Wiosny, to u mnie jeszcze nie ma. Takie przedwiośnie raczej. Kwitną przebiśniegi, na wierzbie bazie, tulipany botaniczne i żonkile powychodziły na kilka cm, widać różne pączki i gdzieniegdzie coś zielonego. A w bardziej osłoniętym od słońca miejscu, nawet śnieg jeszcze leży. Najwięcej jednak widać burości.

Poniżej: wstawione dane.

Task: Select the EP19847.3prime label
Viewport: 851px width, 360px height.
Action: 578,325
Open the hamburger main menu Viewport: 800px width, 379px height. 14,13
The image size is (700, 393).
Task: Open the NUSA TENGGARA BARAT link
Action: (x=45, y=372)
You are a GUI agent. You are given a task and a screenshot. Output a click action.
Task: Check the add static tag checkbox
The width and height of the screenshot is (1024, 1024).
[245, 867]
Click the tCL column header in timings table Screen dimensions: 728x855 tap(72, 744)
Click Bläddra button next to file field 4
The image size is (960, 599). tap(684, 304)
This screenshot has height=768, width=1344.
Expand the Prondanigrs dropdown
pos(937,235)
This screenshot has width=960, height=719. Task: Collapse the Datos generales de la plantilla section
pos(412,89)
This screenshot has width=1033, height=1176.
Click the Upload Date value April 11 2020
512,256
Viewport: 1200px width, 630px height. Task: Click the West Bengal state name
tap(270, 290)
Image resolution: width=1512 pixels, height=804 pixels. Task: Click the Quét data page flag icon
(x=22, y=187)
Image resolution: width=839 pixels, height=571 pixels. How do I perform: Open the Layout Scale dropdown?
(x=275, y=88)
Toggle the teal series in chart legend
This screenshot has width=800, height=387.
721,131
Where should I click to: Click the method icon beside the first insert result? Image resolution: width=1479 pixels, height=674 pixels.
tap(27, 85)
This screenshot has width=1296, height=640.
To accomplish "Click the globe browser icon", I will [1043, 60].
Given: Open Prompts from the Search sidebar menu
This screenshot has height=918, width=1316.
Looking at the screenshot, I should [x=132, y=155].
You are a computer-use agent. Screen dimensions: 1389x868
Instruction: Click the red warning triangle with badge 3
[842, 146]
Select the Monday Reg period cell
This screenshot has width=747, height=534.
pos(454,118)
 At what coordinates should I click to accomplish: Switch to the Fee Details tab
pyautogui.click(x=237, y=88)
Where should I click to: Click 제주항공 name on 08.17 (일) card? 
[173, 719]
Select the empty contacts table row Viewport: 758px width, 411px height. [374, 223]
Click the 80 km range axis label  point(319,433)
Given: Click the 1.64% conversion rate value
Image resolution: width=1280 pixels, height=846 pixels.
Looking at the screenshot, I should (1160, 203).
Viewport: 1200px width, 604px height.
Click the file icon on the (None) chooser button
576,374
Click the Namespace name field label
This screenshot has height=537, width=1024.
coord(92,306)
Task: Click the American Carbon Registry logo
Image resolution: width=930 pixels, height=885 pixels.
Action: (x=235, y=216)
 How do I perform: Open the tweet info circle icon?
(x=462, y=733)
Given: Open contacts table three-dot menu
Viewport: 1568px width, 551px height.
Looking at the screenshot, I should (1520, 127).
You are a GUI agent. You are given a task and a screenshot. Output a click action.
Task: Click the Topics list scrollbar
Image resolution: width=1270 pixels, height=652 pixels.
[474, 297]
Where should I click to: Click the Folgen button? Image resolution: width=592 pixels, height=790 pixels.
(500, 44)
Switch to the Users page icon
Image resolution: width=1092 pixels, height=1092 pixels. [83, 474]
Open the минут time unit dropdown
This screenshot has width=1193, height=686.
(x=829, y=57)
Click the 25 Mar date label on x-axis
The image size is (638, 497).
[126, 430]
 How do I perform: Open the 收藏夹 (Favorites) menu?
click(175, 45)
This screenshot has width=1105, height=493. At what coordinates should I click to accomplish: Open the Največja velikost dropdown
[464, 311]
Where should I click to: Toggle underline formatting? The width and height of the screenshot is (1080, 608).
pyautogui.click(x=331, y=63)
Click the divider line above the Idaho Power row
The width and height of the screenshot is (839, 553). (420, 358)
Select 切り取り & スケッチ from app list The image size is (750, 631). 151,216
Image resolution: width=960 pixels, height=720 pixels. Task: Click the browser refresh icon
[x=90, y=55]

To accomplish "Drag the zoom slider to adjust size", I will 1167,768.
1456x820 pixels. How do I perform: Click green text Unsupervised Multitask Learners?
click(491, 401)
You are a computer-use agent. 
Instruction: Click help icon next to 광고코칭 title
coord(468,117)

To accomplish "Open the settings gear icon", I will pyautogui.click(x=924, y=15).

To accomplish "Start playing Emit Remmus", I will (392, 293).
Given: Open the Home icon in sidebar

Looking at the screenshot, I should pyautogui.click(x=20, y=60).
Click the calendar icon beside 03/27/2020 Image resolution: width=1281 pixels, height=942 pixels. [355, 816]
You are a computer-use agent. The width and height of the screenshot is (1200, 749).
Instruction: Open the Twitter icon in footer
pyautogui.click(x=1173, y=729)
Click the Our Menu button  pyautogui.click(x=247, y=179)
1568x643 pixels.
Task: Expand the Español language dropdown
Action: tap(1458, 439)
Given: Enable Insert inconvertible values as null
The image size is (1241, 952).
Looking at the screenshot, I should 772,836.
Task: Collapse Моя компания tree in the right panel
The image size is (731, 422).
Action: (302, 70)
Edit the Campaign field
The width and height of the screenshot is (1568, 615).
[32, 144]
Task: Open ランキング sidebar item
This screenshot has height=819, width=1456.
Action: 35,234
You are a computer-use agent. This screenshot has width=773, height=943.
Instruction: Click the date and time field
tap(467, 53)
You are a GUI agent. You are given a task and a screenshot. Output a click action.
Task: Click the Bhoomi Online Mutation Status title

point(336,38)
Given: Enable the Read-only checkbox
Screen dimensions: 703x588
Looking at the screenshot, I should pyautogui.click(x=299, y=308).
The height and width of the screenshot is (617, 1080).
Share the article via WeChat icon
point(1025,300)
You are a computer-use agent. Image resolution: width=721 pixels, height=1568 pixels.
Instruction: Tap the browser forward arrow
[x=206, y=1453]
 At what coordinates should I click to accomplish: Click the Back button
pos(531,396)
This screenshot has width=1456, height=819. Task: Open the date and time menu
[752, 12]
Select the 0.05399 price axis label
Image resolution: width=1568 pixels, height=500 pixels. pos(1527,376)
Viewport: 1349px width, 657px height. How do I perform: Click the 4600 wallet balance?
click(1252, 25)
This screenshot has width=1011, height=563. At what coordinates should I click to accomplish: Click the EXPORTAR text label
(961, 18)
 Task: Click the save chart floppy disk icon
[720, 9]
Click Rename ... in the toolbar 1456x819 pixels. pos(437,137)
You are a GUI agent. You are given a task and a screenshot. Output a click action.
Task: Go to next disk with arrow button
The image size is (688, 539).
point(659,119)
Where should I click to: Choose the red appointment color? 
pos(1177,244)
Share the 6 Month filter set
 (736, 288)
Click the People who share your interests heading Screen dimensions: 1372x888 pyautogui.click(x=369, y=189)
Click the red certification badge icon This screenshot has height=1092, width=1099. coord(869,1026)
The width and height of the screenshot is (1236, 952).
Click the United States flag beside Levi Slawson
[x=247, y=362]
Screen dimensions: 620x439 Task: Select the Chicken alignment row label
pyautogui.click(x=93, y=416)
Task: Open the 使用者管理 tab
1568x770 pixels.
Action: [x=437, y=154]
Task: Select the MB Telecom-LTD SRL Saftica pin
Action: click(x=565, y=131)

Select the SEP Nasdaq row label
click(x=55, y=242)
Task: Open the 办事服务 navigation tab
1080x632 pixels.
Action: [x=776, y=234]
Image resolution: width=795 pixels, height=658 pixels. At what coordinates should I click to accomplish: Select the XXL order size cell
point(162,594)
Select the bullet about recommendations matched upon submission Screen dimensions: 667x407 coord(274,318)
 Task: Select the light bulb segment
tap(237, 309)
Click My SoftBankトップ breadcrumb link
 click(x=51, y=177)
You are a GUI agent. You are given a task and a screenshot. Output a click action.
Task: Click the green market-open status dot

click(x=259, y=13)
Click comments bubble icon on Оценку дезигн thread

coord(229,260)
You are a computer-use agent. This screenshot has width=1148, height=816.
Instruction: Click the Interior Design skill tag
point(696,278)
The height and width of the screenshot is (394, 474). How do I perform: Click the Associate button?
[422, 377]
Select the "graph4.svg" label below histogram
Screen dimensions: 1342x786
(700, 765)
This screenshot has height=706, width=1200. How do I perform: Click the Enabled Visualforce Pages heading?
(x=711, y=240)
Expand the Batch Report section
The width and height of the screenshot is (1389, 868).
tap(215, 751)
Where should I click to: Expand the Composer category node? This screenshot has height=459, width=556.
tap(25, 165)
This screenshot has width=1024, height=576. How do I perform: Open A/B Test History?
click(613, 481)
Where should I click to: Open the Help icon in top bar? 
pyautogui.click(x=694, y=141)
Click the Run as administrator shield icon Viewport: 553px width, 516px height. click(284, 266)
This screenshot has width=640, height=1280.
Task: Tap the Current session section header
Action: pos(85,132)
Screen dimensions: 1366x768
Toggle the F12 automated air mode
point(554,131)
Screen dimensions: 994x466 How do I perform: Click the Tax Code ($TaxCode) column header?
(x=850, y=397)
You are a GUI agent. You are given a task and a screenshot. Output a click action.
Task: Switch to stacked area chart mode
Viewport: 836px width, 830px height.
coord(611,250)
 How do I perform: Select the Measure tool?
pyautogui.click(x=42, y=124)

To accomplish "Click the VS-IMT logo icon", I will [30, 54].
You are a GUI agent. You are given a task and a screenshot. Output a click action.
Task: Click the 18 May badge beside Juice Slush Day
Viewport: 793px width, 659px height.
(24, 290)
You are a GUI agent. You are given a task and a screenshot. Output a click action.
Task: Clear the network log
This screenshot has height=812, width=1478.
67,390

Trochę strat zimowych będzie i w tym roku to nie przez sarenki, ale myszy lub im podobne stworzonka. Wszamały korzenie krwiściąga, w jednym miejscu irysy syberyjskie, parę jeżówek i floksów wiechowatych. Nawet kilka tulipanów posadzonych w pojemniku. Wykopały dziurę w ziemi od góry, żeby tylko dostać się do smacznej cebulki.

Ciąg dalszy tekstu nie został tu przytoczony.